### PASSAGE
▽

Rally for Women’s Lives, April, 9, 1995, Washington, D.C.

Described by the National Organization for Women (NOW) as “the first and largest mass action to stop violence against women,” the Rally for Women’s Lives was held in April 1995, and also aimed to influence a Republican-controlled Congress and set the political agenda for 1996, an election year. More than 200,000 people gathered on the National Mall for the rally, according to organizers.

The event was endorsed by a record 702 national and local groups, including abortion-rights supporters, labor unions, civil rights groups, gay and lesbian organizations, environmentalists and welfare recipients, and also coincided with the NOW Foundation’s Young Feminist Conference. The focus went beyond violence against women, and included such issues as welfare spending, abortion and affirmative action, and what Congress might do to restrict rights and reduce spending programs.


Source: Michael Smith / Newsmakers / Getty Images

Million Mom March, May 14, 2000, Washington, D.C.

Though not in response to a women’s right issue, the Million Mom March was a historic grassroots movement where women made their voices heard. It was started by Donna Dees-Thomases, a New Jersey mom, in response to gun violence. Dees-Thomases launched a website to bring moms together and to voice their concerns in protest.

On Mother’s Day, May 14, 2000, more than 750,000 moms and advocates marched on the National Mall in Washington D.C. The march included a “wall of death,” displaying more than 4,000 names of victims of gun violence.They were joined by additional marches in more than 60 cities across the country, for a total of 1 million participants, including politicians and celebrities. Million Mom March chapters are still active today across the U.S.


Source: Alex Wong / Getty Images

March for Women’s Lives, April 25, 2004, Washington D.C.

In response to the George W. Bush administration’s anti-abortion policies and his possible re-election that November, the March for Women’s Lives drew a large crowd to the National Mall in Washington, D.C. on April 25, 2004. Estimates of participants ranged from 500,000 to as many as 1 million, with then-Sen. Hillary Clinton and actresses such as Whoopi Goldberg and Susan Sarandon attending.

The march was organized and led by the National Organization for Women (NOW), along with other women’s rights and social justice groups, including Black Women’s Health Imperative, Feminist Majority, National Latina Institute for Reproductive Health, Planned Parenthood, and the ACLU. The rally had the same name as earlier reproductive rights marches organized by NOW in 1989 and 1992, and focused on reproductive health care issues, such as abortion, birth control and emergency contraception.

Source: Jessica Kourkounis / Getty Images

Women’s March, January 21, 2017, Nationwide

On January 21, 2017, protestors packed the National Mall with a crowd that eclipsed the previous day’s presidential inauguration attendance. Started on social media, the Women’s March gained momentum through Facebook when a Hawaii woman named Teresa Shook shared the idea for a pro-woman march in reaction to Donald Trump’s election win. After thousands initially signed up, veteran activists and organizers got involved to plan a mass event following the inauguration.

△

### MATERIAL
▽

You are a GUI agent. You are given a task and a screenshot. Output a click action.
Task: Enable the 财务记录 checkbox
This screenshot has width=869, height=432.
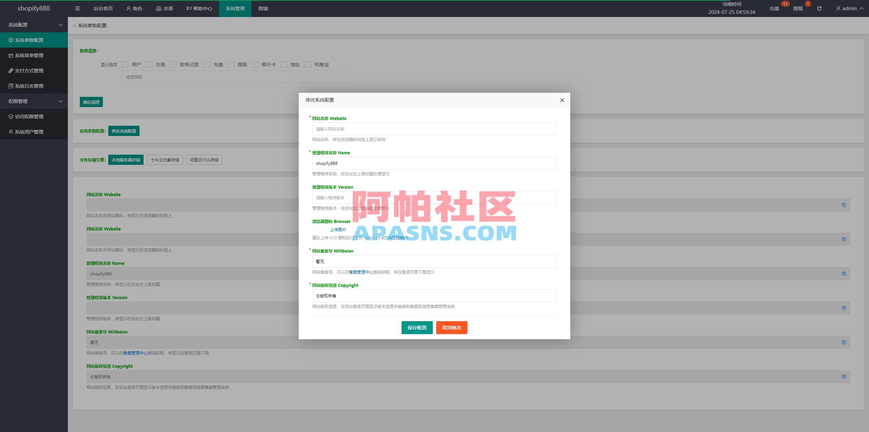173,64
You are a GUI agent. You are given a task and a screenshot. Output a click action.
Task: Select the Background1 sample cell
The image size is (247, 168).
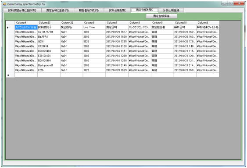(49, 65)
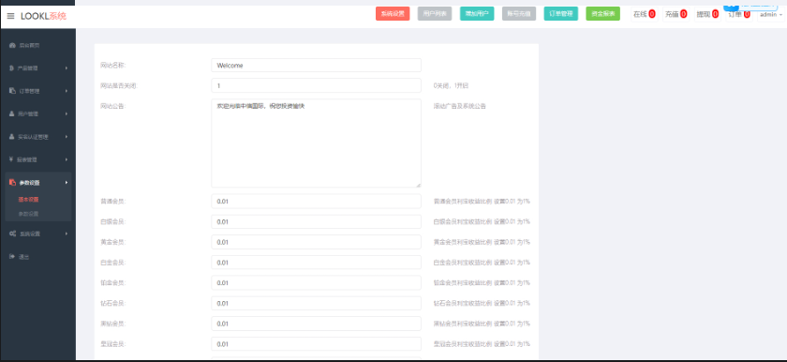Viewport: 787px width, 362px height.
Task: Select the 系统设置 gears icon in sidebar
Action: coord(12,234)
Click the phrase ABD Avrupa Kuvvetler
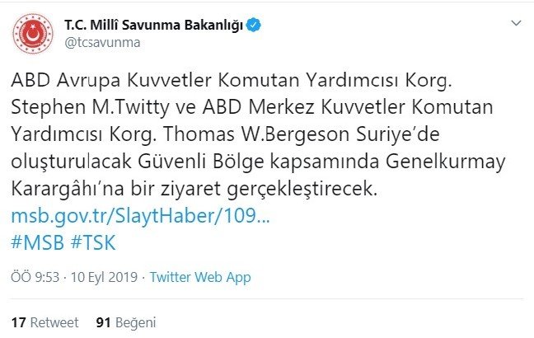 (94, 82)
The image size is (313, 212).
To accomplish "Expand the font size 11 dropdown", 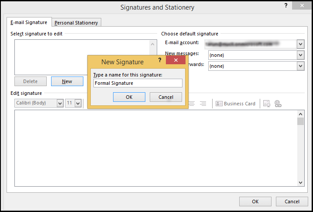I will click(78, 103).
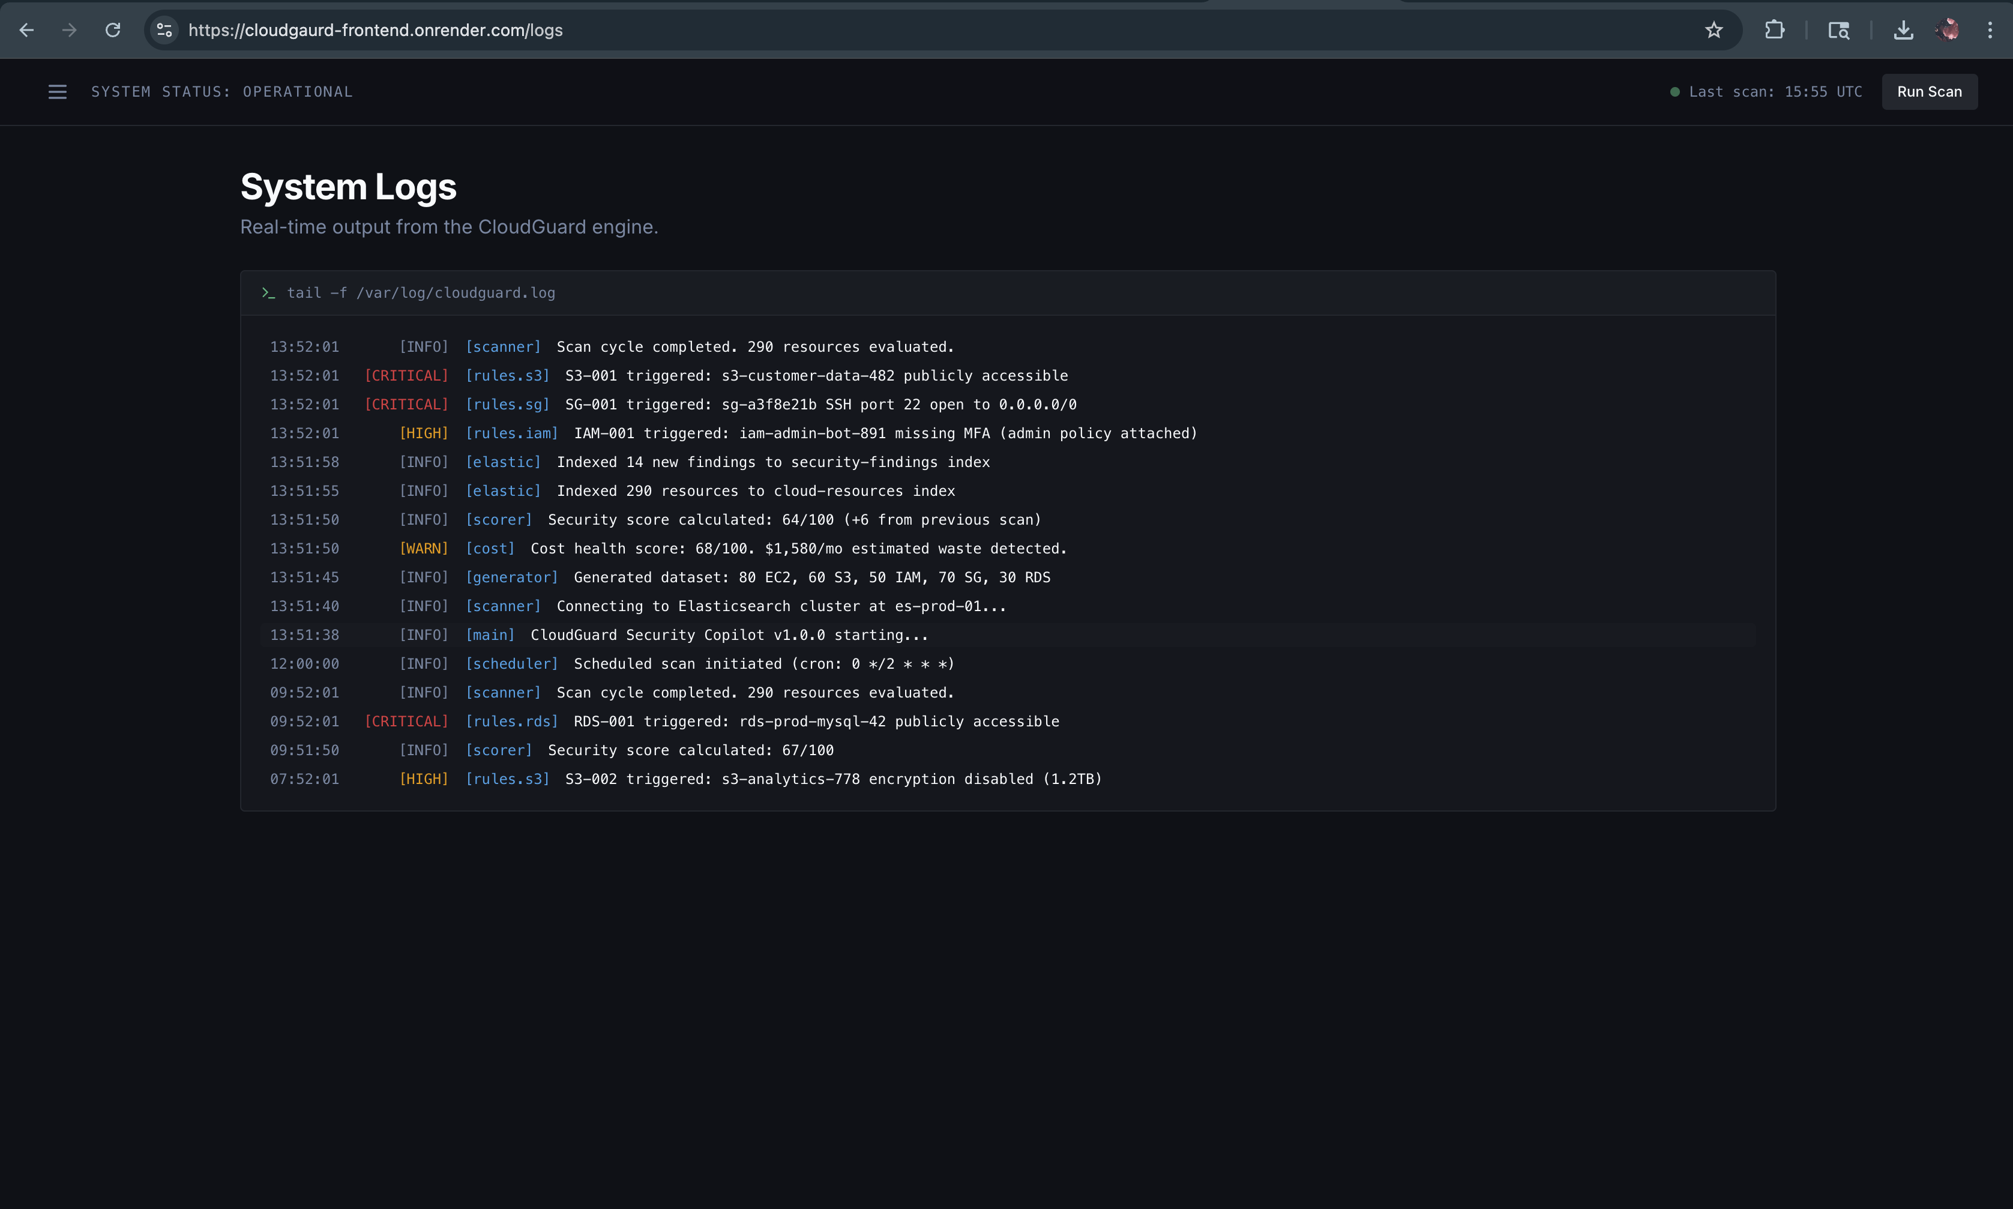The width and height of the screenshot is (2013, 1209).
Task: Click the tab search icon
Action: [x=1838, y=30]
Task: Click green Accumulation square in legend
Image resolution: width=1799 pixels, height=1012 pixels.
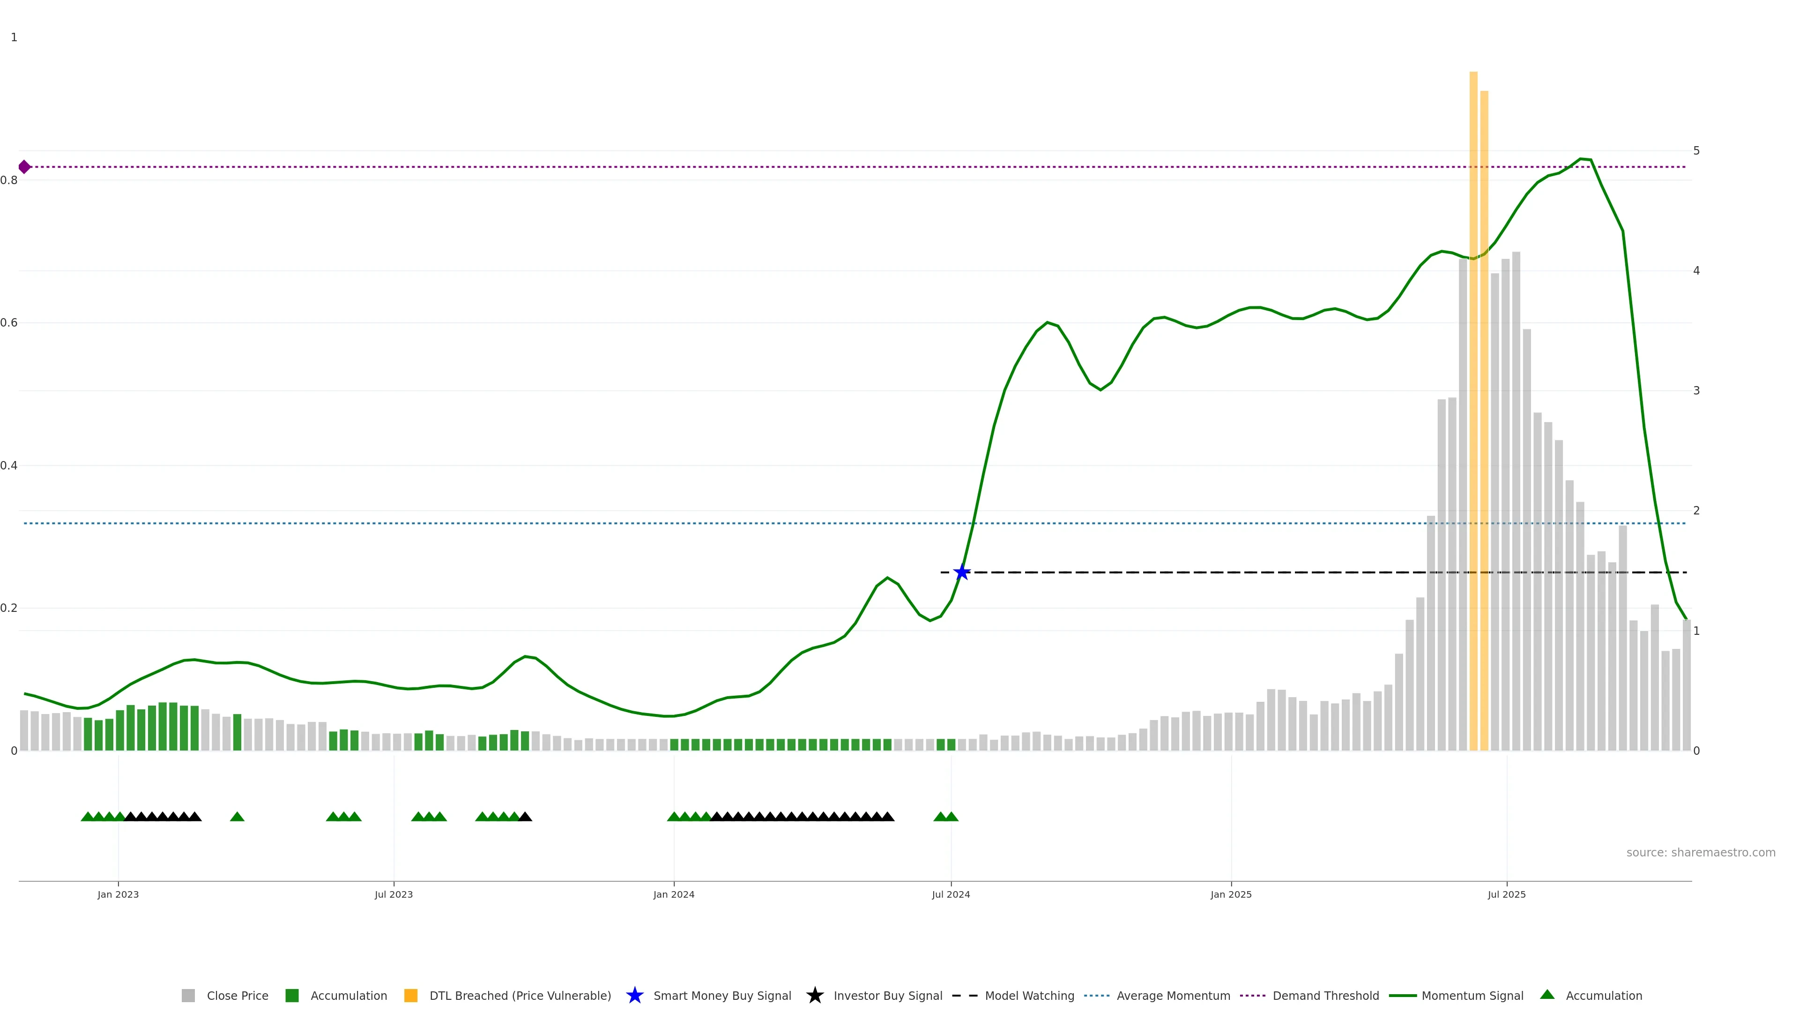Action: (292, 995)
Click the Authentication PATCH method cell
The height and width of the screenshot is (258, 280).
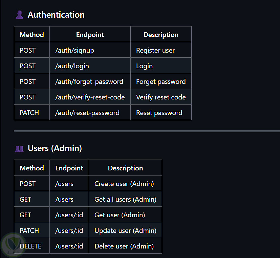pyautogui.click(x=29, y=113)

△

### PROBLEM TO WORK ON
Rename "Hillary Clinton" to "Hillary Rodham Clinton" in the women's marches passage, then give that passage starting with "Source: Alex Wong" and going on through "Susan Sarandon attending.". None of the material matters here.

### COMPLETE ANSWER
Source: Alex Wong / Getty Images

March for Women’s Lives, April 25, 2004, Washington D.C.

In response to the George W. Bush administration’s anti-abortion policies and his possible re-election that November, the March for Women’s Lives drew a large crowd to the National Mall in Washington, D.C. on April 25, 2004. Estimates of participants ranged from 500,000 to as many as 1 million, with then-Sen. Hillary Rodham Clinton and actresses such as Whoopi Goldberg and Susan Sarandon attending.